*USING THE INFORMATION*.
a) Please answer these questions using the text on IMF austerity:
(i) What three features are the IMF country visit teams demanding for post-Covid social protection interventions?
(ii) In what month and year did members of the IMF's research department publish "Neoliberalism: Oversold?"
(iii) What kind of investors did opening up financial markets often attract?
b) Update the text on IMF austerity from "Fiscal consolidation, or" to "cost cutting efficiency.", changing "customer" to "client".
c) Turn the paragraph of the text on IMF austerity that begins "Fiscal consolidation, or austerity budgeting" into a short list that keeps its main facts.

*PROVIDED TEXT*.
========================================
What makes for stable societies, healthy people and growing economies are policies that provide a predictable sufficiency of people’s basic needs being met. People can take risks, invest in future ventures and will be more likely to be good and active citizens, strengthening social institutions and supporting good government. Active social protection systems are important to provide this stable sufficiency, using feedback loops to fix where socio-economic shortages are anticipated, and averting crises.
And this is where the IMF’s actions of demanding slashing of state spend are so treacherous. Despite their claims to be keen to see prosperous and stable developing countries, the IMF country visit teams are demanding that the post-Covid social protection interventions be targeted, temporary and with a clear exit strategy.
At a time when the majority of people have yet to recover from the economic devastation of post-Covid-19 life, countries that committed to fiscal consolidation as part of their IMF loan conditions are being directly affected.
Fiscal consolidation, or austerity budgeting, simply put means that a state has to cut its spending. There is a complex interplay between austerity budgeting and neoliberal economics. If a country has to cut its spending on the public sector, more of the state activities are privatised. The end user ends up paying more. The costs of these services don’t disappear, they just move off budget and are paid for by those citizens who can afford them, perpetuating inequality. The citizen becomes a customer, this has the effect of reducing the social contract between citizen and state as the private sector creeps in preaching cost cutting efficiency.
Now as far back as June 2016, three members of the IMF’s research department published an article called Neoliberalism: Oversold? The authors used data to track the consequences of the introduction of neoliberal policies over time.
Where countries had opened up their financial markets to attract foreign investment as they were told, this often attracted destructive, short term and speculative investors who could manipulate countries’ currencies to maximise their profiteering. Slashing state spending in fact did not bring about the predicted economic growth and prosperity, but instead increased the vulnerability of economies to frequent financial crisis and led to increased inequalities.
========================================
*DATA BELOW*.
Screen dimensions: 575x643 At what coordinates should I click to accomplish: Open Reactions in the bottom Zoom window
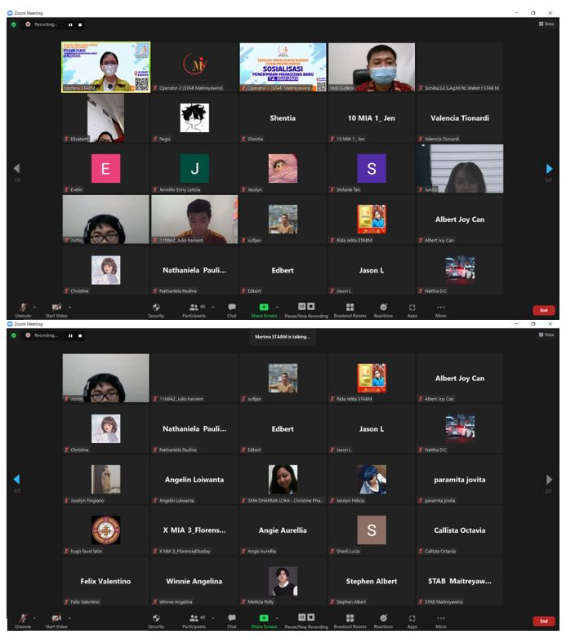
========================================
*TASK-BY-TASK RESULTS*.
a)
(i) The interventions should be targeted and temporary, and they should have a clear exit strategy.
(ii) June 2016
(iii) Destructive, short-term and speculative investors who could manipulate countries' currencies

b)
Fiscal consolidation, or austerity budgeting, simply put means that a state has to cut its spending. There is a complex interplay between austerity budgeting and neoliberal economics. If a country has to cut its spending on the public sector, more of the state activities are privatised. The end user ends up paying more. The costs of these services don’t disappear, they just move off budget and are paid for by those citizens who can afford them, perpetuating inequality. The citizen becomes a client, this has the effect of reducing the social contract between citizen and state as the private sector creeps in preaching cost cutting efficiency.

c)
- Fiscal consolidation, or austerity budgeting, means a state has to cut its spending.
- Austerity budgeting and neoliberal economics interact in complex ways.
- When public-sector spending is cut, more state activities are privatized.
- The costs of these services move off budget. They are paid by citizens who can afford them, so the end user pays more and inequality continues.
- The citizen becomes a customer, and the social contract between citizen and state weakens as the private sector moves in and promotes cost-cutting efficiency.